Children are getting into fights at the Claude Robillard Arena, and the girls are showing off a lot of power.

Students -- some as young as six years old -- are competing to found out whose machine is supreme at handling a variety of tasks, including picking up balls and carrying gears.

The teenagers have to build their robots from scratch, while the younger students use Lego-based devices as a base.

But no matter the team, everyone is creative and co-operative.

"I like this and I like sports so it's like the same thing but here you're closer with the team," said Irrum Mughal.

The LaSalle Community Comprehensive High School student has been staying late at school every day, along with the rest of her team, for the past six weeks.

"Oh my gosh, I think I stay there until 11:30 everyday. Monday to Friday. Schoolwork yeah, robotics is what I like to do," she said.

Close to 1,500 students from Canada, the U.S., France and Morocco are competing from Thursday to Saturday in Montreal.

Mariko McMurty, from the New Jersey team that won last year, said it's all about problem-solving.

"It has its challenges like anything else. We'll come across issues all the time but that's one of the fun parts, we're able to solve those issues," said McMurty.

And don't think that robotics is just for the boys: girls of all ages are at the centre of the action.

"When I see other teams that are mostly guys I'm like really? I'm a little confused because our team is overwhelmingly girls," said Mughal.

Inderjit Kaur Povar said she enjoys being on a team with her brother, and getting a chance to wrench with her father.

"My dad is a mechanic so I got to help him with drills and stuff which was fun because you don't usually see girls so that so for me it was interesting to do that with my brother," said Povar.

The goal of the event organizers is to inspire all students to work on math, science, and technological skills.

_Collected data entries_
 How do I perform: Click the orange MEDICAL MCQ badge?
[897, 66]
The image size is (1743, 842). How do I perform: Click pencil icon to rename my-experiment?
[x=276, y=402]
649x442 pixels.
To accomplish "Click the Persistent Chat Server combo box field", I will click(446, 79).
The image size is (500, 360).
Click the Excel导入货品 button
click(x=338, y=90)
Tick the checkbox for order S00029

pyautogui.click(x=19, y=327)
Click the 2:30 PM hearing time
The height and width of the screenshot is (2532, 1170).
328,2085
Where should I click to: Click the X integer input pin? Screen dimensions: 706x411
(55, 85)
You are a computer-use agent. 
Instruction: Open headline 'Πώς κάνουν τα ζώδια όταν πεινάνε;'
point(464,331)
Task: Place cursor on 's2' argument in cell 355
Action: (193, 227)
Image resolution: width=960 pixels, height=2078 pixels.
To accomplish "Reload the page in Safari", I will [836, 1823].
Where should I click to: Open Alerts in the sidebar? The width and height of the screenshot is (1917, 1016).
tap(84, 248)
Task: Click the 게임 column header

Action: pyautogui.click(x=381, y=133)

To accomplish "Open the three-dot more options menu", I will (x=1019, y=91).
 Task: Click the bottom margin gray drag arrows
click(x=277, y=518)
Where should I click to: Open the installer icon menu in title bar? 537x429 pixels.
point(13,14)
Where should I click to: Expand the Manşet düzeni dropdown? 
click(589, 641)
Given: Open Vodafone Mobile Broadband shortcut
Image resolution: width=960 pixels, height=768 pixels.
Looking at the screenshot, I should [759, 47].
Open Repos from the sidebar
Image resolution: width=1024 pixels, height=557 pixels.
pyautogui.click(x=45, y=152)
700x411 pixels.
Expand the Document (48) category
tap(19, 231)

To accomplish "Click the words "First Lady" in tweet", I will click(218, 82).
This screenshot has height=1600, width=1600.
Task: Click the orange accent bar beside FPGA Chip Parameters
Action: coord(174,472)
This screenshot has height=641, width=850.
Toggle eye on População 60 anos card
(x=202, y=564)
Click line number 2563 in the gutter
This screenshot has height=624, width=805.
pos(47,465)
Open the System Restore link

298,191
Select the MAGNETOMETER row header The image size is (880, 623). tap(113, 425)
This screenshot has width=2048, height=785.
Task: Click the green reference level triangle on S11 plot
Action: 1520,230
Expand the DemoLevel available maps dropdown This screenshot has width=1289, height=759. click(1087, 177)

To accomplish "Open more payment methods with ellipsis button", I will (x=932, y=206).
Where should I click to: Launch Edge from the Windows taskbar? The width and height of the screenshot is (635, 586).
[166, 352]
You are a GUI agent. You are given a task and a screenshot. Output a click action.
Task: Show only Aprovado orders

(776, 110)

_PROMPT 1_
According to the robotics competition passage, roughly how many students are competing in Montreal, and which countries do they come from?
_PROMPT 2_
Write out everything in the robotics competition passage from "Inderjit Kaur Povar" down to "and technological skills.".
These collected data entries stand apart from the robotics competition passage.

_WORKED SOLUTION 1_
Close to 1,500 students from Canada, the U.S., France and Morocco.

_WORKED SOLUTION 2_
Inderjit Kaur Povar said she enjoys being on a team with her brother, and getting a chance to wrench with her father.

"My dad is a mechanic so I got to help him with drills and stuff which was fun because you don't usually see girls so that so for me it was interesting to do that with my brother," said Povar.

The goal of the event organizers is to inspire all students to work on math, science, and technological skills.